* [QUOTED TEXT]:
%%

I feel like at its heart, being a DevOps is just being passionate about tinkering and technology. The best DevOps Engineers I know love nothing more than to nerd out about....well, all kinds of stuff. From K8s to Linux distros to build tools to code. DevOps is a practice, not a skill set - and that's reflected in the fact that there's no 'base' skill set for DevOps Engineers. I've known developers, sysadmins, even help desk type folks that found their way into the field and were successful. It just depends.
It kind of feels like you have the heart of a tinkerer, and the fact that you have a MS in a hard science suggests that you have the brainpower to hack it - maybe literally. :)
That said - what would worry me if I were considering hiring you is that you don't really have any exposure to Software Development Lifecycle concepts. Maybe I'm too stupid to understand all the acronyms above, but in my (limited) experience, having a good handle on SDLC is sort of the beating heart of DevOps - at least in part because being able to have the infrastructure ready to mate up with the code at the right time and right place is like, 80% of my gig. Too early is a security vulnerability (potentially), too late and the dev team misses all their sprint targets. You don't have to write code, exactly (although I wish I wrote more), but you have to be able to 'follow along' with the dev team. Especially when you're troubleshooting.
For SRE particularly - you have a lot of nice sysadmin-y type background skills, but particularly understanding design patterns and telemetry would be the thing I'd be most nervous about for you. Scalability as well - although that's hard for almost everybody. But for an SRE to improve reliability, you have to be able to really hone in on what's breaking - and once you've gotten the big pieces sorted, being able to understand resource usage, and all of that points towards good instrumentation (and good instrumentation practices).
I joke that reading logs is my superpower - both because my devs, bless them, don't do it, and also because if we've done a good job building the application, build/deploy pipelines, and infrastructure, your alerts and instrumentation will tell you exactly where any pain points are happening, and make it a lot easier to figure out where and how to focus your efforts moving forward.
So, after that wall of text - I'd point you towards the cloud. AWS is the largest/most widely known, but arguably kind of opinionated in terms of implementation. Still, AWS Solutions Architect is a pretty good 'gold standard' type certification. If you're more familiar with GCP or Azure, do the 'associate' level certs there.
Another obvious thing that I didn't see in your background - VCS. Git gud, as it were. I'm a big fan of hanging pretty much all your personal projects on GitHub. Mine is atrocious since I got hired, but before that I had a full year straight of commits. Sometimes it was impressive stuff, most of the time it was just messing around with code - but all the companies that gave me an offer letter mentioned it. Ymmv.
Finally - you might expand your search a little wider (SysOps instead of SRE off the bat? DevOps as well? Maybe going straight stick software dev, with your background, at a company where your science background would be a real value add is something to look at) and also be prepared to 'take a step back' if you do jump. I'd definitely hire you to see how things go, but I'd want you to come in as a Junior, and based on what you wrote above, that's probably a bit of a paycut for you.
TL;DR - Do cloud certs, practice on GitHub so employers can see what you're working on, consider SysOps/DevOps as well as SRE.
Best of luck to you!
Thank you so much, you did a fantastic job finding my weakness.
Yes, I'm aware of this, I need to take some time to learn it and get familiarize it.
Also true, hope some of these topics have an overview in a cloud cert.

%%

* [STATED EXERCISE A]: Repeat the records word for word, from their first line through the line containing "Action: [x=701, y=23]", inclusive.

Click-target data:
%%

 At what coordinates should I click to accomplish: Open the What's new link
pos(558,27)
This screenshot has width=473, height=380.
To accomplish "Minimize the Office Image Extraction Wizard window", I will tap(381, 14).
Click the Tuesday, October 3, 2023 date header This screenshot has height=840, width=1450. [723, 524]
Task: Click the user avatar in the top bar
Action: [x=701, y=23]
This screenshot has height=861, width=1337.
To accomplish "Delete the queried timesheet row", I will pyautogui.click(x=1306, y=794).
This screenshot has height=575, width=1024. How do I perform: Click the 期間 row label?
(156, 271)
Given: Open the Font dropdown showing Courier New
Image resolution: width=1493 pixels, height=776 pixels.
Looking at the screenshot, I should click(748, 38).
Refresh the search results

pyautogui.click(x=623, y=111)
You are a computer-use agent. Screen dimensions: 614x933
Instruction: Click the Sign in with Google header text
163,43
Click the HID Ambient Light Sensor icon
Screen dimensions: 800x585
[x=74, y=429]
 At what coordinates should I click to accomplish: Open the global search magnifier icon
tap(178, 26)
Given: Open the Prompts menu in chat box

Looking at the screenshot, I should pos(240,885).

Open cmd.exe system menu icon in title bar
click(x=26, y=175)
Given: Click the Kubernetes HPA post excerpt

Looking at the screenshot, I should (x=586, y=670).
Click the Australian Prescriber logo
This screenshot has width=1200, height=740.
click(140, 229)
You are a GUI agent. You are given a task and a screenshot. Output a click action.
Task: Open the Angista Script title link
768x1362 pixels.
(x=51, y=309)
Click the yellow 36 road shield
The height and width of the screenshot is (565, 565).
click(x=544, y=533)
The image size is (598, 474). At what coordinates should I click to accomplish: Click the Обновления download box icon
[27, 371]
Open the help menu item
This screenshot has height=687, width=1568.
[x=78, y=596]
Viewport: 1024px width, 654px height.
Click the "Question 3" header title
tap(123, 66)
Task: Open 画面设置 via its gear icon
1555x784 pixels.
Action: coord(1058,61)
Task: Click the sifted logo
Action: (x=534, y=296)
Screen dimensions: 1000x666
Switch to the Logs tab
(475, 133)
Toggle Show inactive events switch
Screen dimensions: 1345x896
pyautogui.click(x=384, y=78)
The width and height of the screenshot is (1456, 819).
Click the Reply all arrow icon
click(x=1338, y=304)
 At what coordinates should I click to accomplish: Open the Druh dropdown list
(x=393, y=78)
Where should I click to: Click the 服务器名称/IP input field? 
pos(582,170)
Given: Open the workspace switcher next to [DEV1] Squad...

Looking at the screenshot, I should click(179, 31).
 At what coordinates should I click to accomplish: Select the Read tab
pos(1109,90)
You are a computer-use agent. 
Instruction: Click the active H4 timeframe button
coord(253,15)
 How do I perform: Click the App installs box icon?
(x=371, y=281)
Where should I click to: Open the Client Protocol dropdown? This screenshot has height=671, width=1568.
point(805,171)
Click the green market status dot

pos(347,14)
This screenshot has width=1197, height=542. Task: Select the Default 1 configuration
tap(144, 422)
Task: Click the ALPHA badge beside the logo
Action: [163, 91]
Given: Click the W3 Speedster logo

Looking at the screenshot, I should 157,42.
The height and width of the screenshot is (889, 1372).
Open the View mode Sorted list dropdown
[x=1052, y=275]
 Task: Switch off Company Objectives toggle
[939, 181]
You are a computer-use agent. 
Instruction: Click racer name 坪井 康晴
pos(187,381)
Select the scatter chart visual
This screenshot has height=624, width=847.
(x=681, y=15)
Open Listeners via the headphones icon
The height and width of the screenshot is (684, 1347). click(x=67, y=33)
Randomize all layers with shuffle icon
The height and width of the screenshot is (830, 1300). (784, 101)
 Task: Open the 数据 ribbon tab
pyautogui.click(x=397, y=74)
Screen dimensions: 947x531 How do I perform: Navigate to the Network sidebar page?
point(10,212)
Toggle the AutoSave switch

%%

* [STATED EXERCISE B]: In the DevOps career advice, rewrite the passage between "Another obvious thing" and "mentioned it. Ymmv.", inclusive, changing "GitHub" to "GitLab".

* [FULL RESPONSE A]:
 At what coordinates should I click to accomplish: Open the What's new link
pos(558,27)
This screenshot has width=473, height=380.
To accomplish "Minimize the Office Image Extraction Wizard window", I will tap(381, 14).
Click the Tuesday, October 3, 2023 date header This screenshot has height=840, width=1450. [723, 524]
Task: Click the user avatar in the top bar
Action: [x=701, y=23]

* [FULL RESPONSE B]:
Another obvious thing that I didn't see in your background - VCS. Git gud, as it were. I'm a big fan of hanging pretty much all your personal projects on GitLab. Mine is atrocious since I got hired, but before that I had a full year straight of commits. Sometimes it was impressive stuff, most of the time it was just messing around with code - but all the companies that gave me an offer letter mentioned it. Ymmv.